One striking (no pun intended) feature of the various current Twitter and blog outputs is the unifying theme of the culpability of the General Secretary, for not authorising a re-ballot, for our failure to be in a position to celebrate a significant pay offer. But it was never in the gift of Jo Grady to order a re-ballot. The opportunity for that vote was at the June HEC. The GS has made strategic proposals throughout this dispute which at every turn have been thwarted by the majority section of the HEC. I know many people don’t find some of the GS’ style appealing, especially the emphasis on Twitter and a unique approach to expectation management, but we need to keep in perspective the question of who has been controlling the direction of the dispute: UCUL/LL. So why is there so much disinformation masquerading as legitimate criticism? The existence of organised factions within trade unions are seen by many as distasteful. But as long as there is one faction, then I and many others are not going to allow our union to become the trophy of ultra-left, self-described revolutionaries. We are in a year in which there will be elections for the GS post, and as UCUL have put forward their own candidate in every such election since UCU was created (all of whom were, thankfully, soundly beaten) then it is fair to assume they are going to do the same again, and we are already seeing the first steps in that campaign. Why do UCULL also join in the ungrounded castigation of the GS? Well that’s more difficult to answer. Unless one of them is thinking of running for the post?

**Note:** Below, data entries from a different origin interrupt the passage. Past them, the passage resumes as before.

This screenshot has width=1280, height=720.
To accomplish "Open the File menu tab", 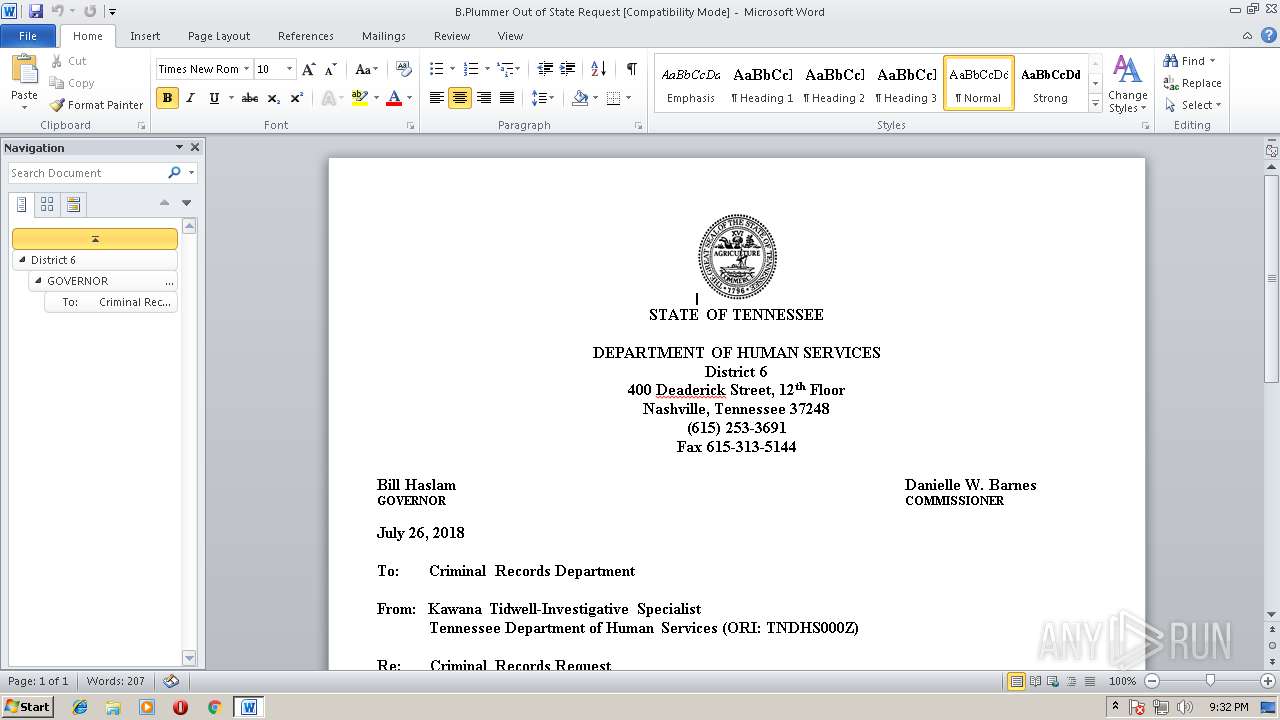I will coord(28,36).
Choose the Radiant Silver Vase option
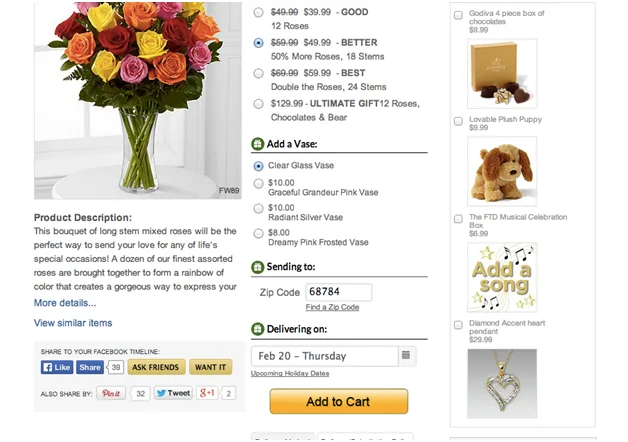This screenshot has width=628, height=442. click(259, 208)
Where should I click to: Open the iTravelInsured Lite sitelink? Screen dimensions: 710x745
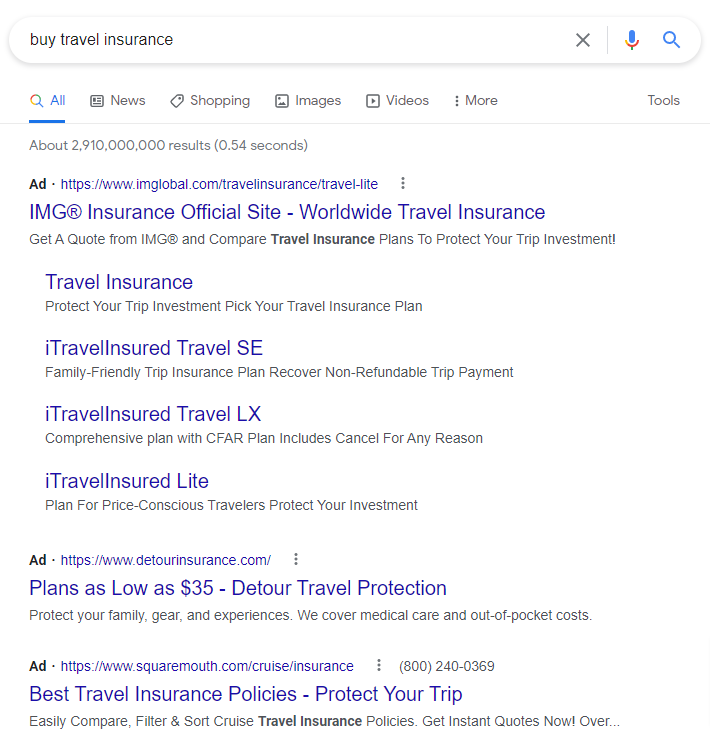[127, 481]
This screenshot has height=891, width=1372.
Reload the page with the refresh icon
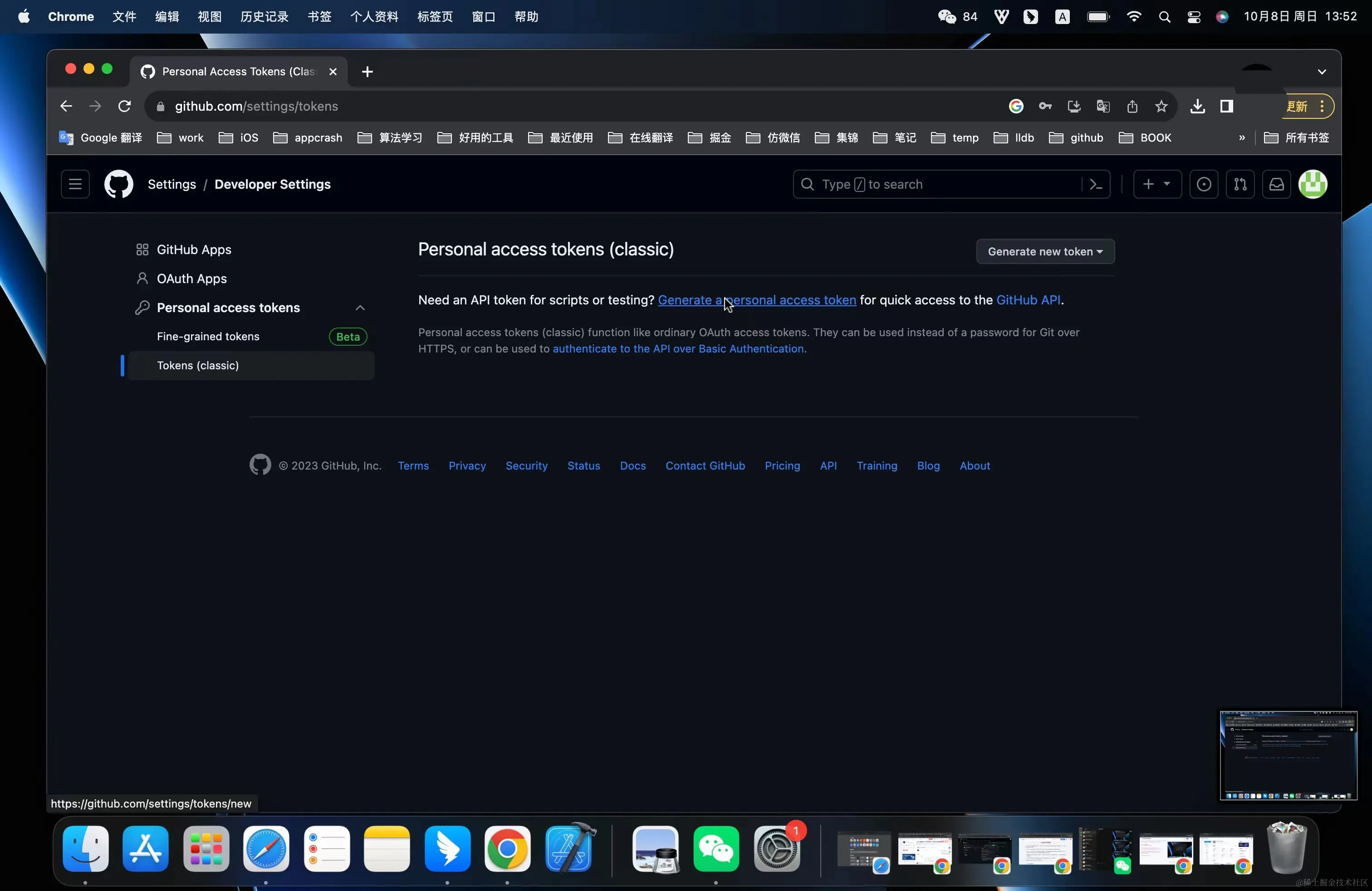[x=124, y=107]
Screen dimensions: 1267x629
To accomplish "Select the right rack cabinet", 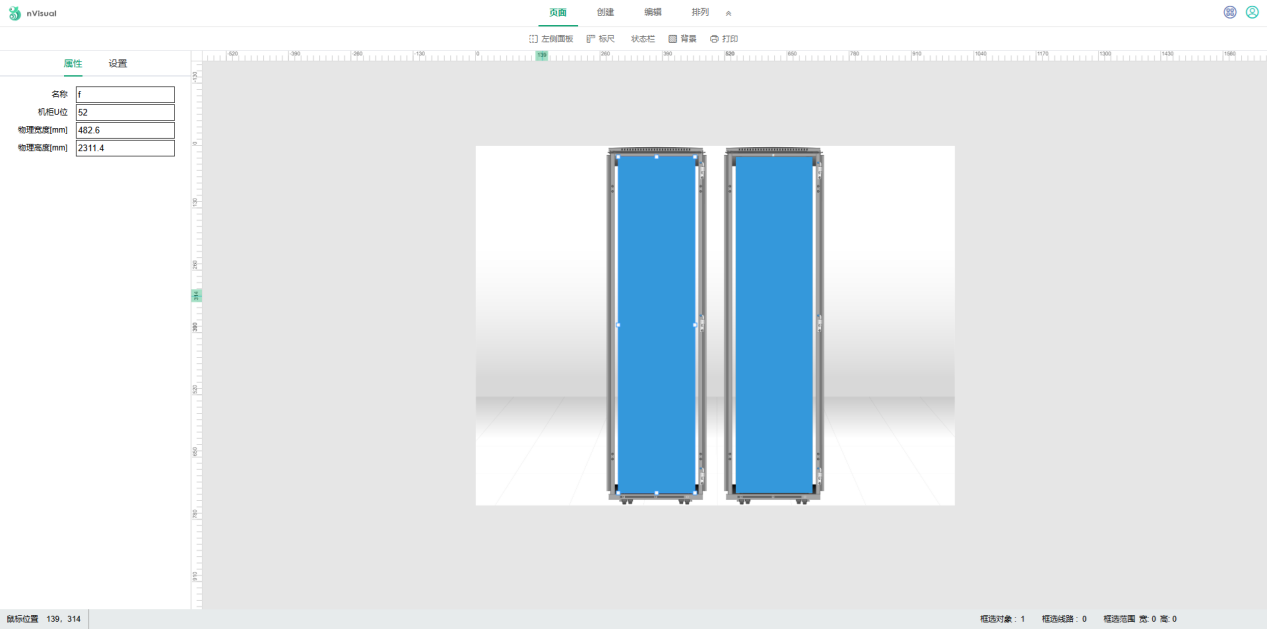I will (x=773, y=325).
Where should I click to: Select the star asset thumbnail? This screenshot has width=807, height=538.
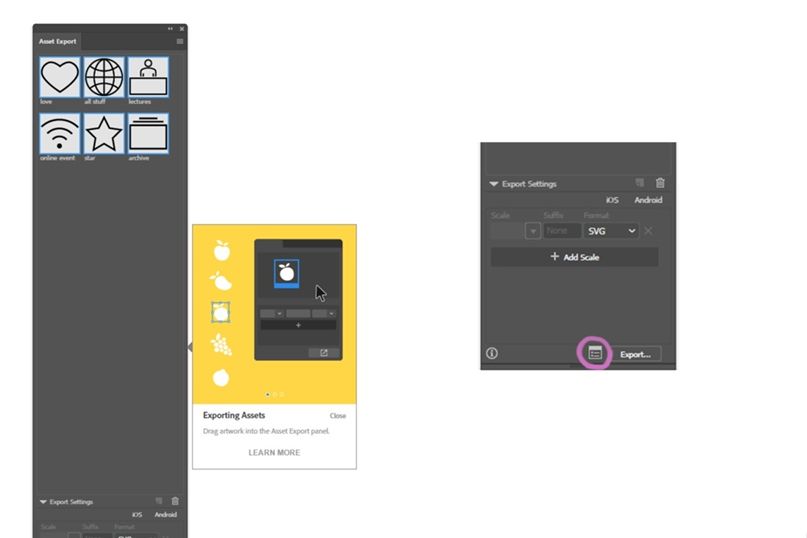[x=104, y=133]
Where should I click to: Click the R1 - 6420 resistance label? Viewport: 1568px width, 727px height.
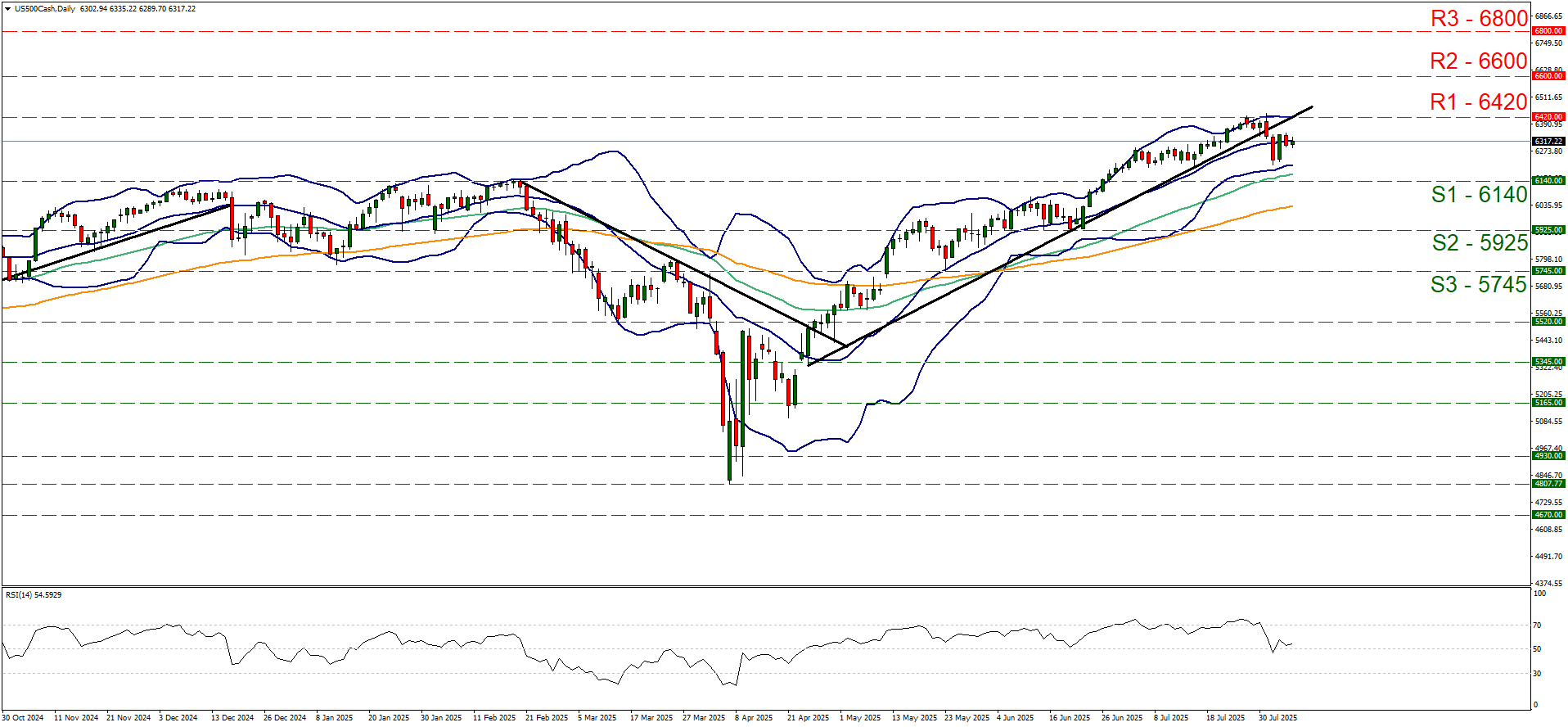click(1478, 102)
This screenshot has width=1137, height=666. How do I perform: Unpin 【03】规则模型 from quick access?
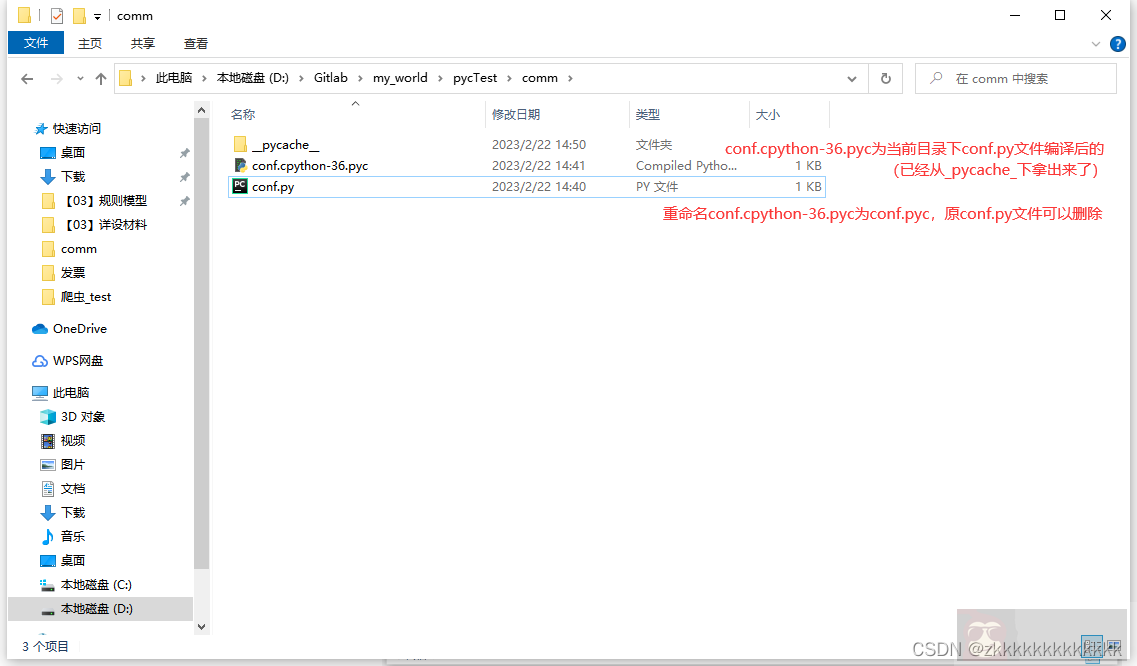185,200
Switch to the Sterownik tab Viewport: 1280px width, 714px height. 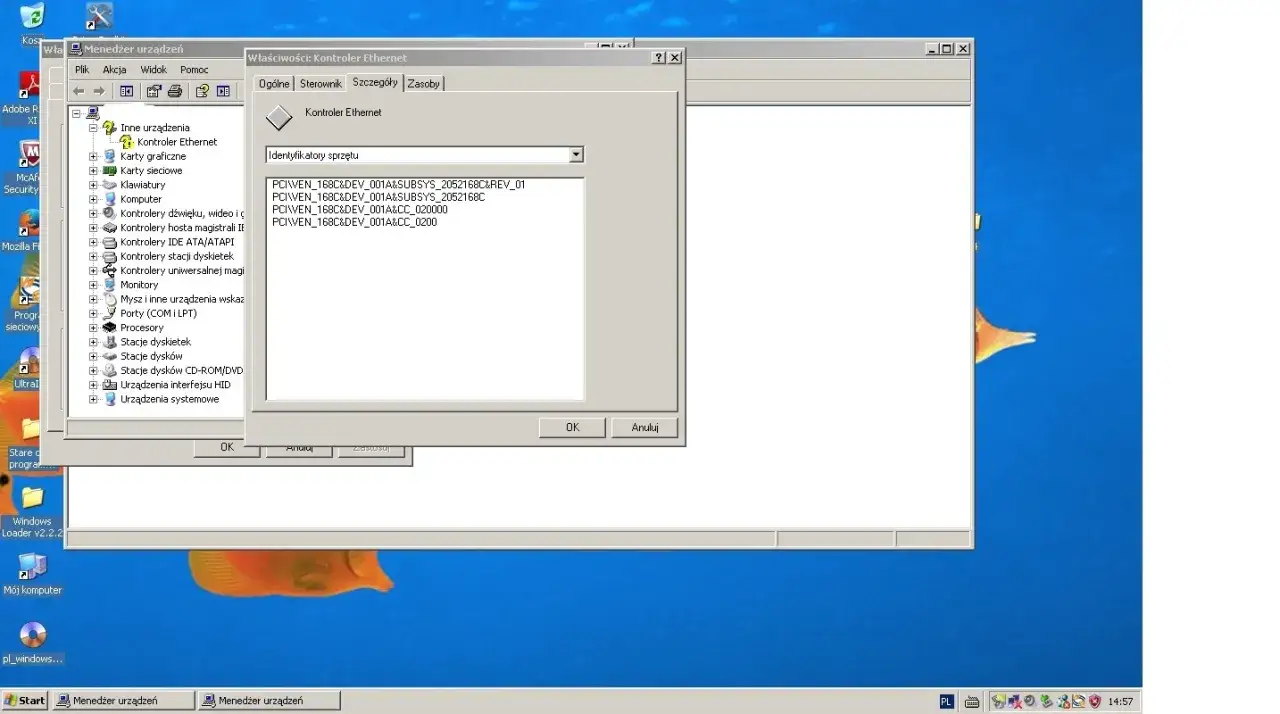(320, 84)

The future is uncertain, but there are rays of hope. The balance on the HEC since the last elections has shifted slightly and if all members are present there is a very small majority who seek unity and try to bring reason and balance to deliberations. If that remains the case, then there is a chance the current dispute will be better handled. If we win the re-ballot (by no means a certainty) then it should be clear that simply calling dozens of days of isolated action again is not a viable option. No-one wants to consider a MAB again at the moment, but there are some voices suggesting that a much better targeted and supported boycott is a possibility. What is vital is that the membership is consulted on any action that it will be called on to take. HEC came perilously close a few months ago to calling all members out on indefinite strike action, when that had never remotely been put as an option for the membership to vote on. Any tactical proposals must be put to a membership consultation and then we can all happily agree to abide by the outcome. There are some grounds for optimism in our national campaigns, and of course all branches will continue to be magnificent champions of local members.
Unity.
And solidarity.
And please vote carefully in the next round of elections.